US Credit Rating Downgraded for the First Time in 12 Years: What will this lead to?

BySamson Ononeme

Aug 3, 2023
US Credit Rating Downgraded

Key Insights

  • Ratings agency Fitch downgraded the US credit rating from the highest level AAA to a notch lower. 
  • This is the second time this has happened to the US rating in the last 12 years – the last similar incident caused a significant drop in the US stock market. 
  • The agency’s decision is more of a reputational blow than a starting point for a collapse in the markets, experts say

US credit rating downgraded again – What’s happened?

The international rating agency Fitch on August 1  downgraded the US long-term credit rating from AAA, which implies maximum credit quality and minimum default risk, one notch lower to AA+.

In Fitch’s rating scale, this rating means “very low risk of default”, while the debt issuer’s ability to pay its bills, in this case, is not in doubt.

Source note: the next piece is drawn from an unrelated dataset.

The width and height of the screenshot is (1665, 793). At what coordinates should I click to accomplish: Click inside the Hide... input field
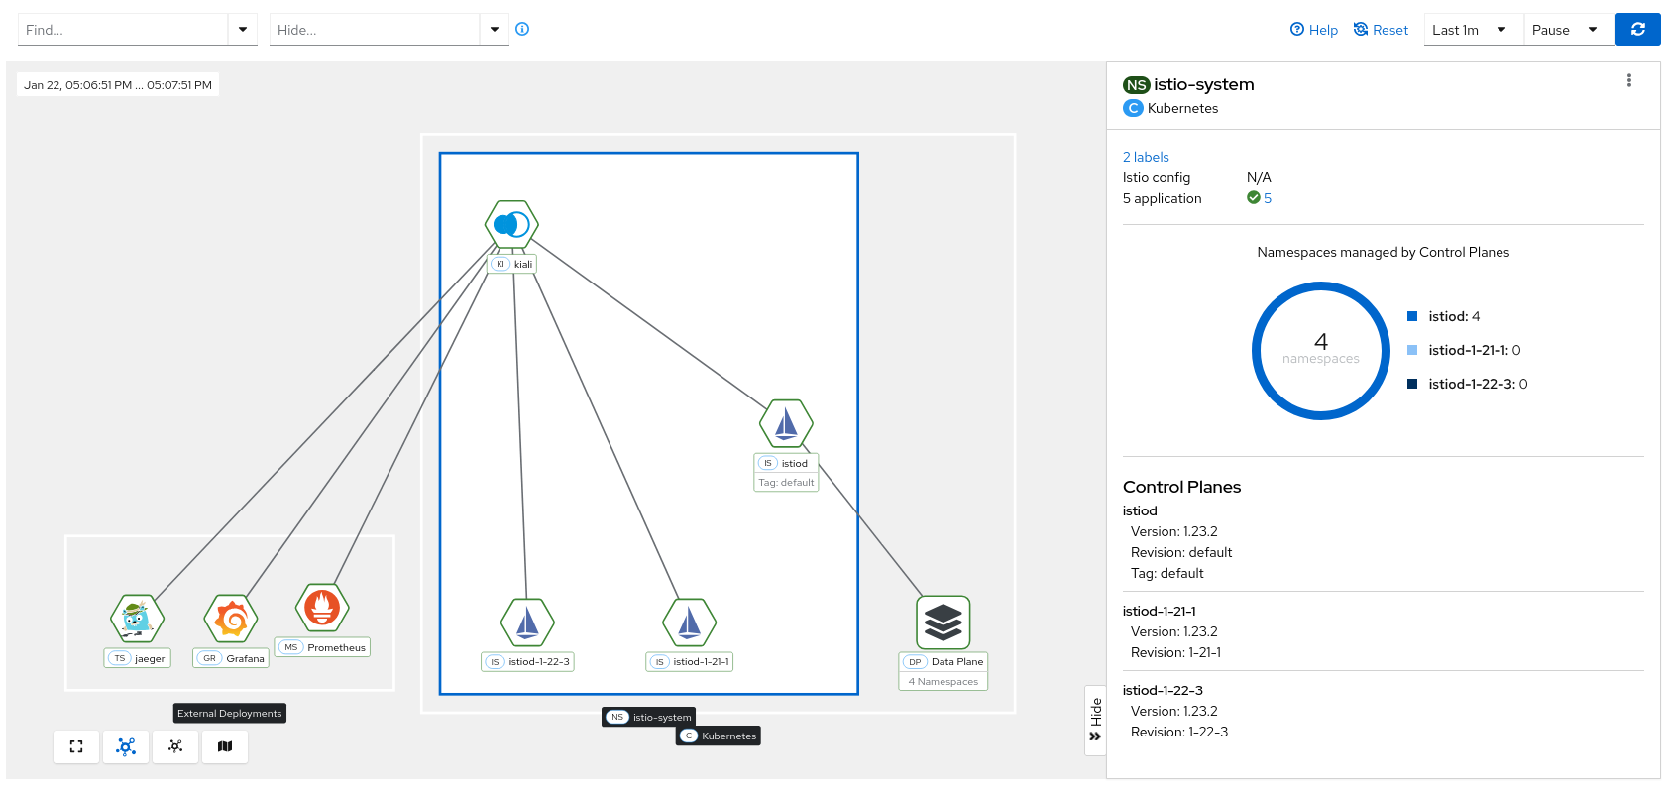[375, 30]
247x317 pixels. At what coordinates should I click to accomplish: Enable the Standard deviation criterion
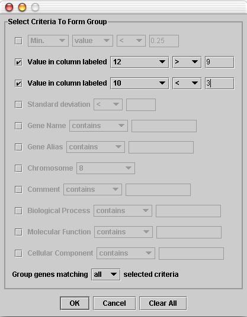18,104
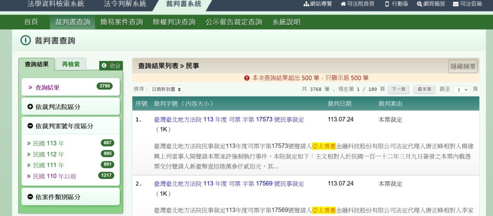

Thus, from the “big three” rating agencies at the maximum level of the United States continues to evaluate only Moody’s.

The third of the most reputable international rating agencies, Standard & Poor’s, downgraded the US credit rating to AA + back in August 2011 – for the first time in history. Then the trigger for the decline was the protracted dispute over raising the national debt ceiling between Democratic President Barack Obama and the Republican Congress. The downgrade then led to a sell-off in the US stock market.

This time, the rating downgrade was also preceded by a long uncertainty with an increase in the national debt ceiling. At the end of May, in the midst of a struggle between Democrats and Republicans over the issue, Fitch placed the US rating on “watched” status. However, in the end, the rating downgrade occurred two months after the debt ceiling was raised.

Why did Fitch downgrade US credit rating?

The downgrade of the United States is driven by a projected worsening fiscal position over the next three years, a high and growing government debt burden, and a deterioration in the quality of key indicators relative to its AA and AAA peers over the past two decades,” Fitch explains its decision.

The agency states that the political confrontation around raising the national debt ceiling (MarketsXplora wrote in detail about this here) and a last-minute decision “undermined confidence in fiscal management” in the US.

In Fitch’s opinion, the US debt problems will worsen in the coming years – high-interest rates and a growing volume of debt will increase the burden of servicing it, while costs (primarily social ones) will rise.

Finally, another motive for the downgrade was the “sliding of the economy into recession” – Fitch analysts, unlike the Fed and the US Treasury, are waiting for it at the end of 2023 – the beginning of 2024.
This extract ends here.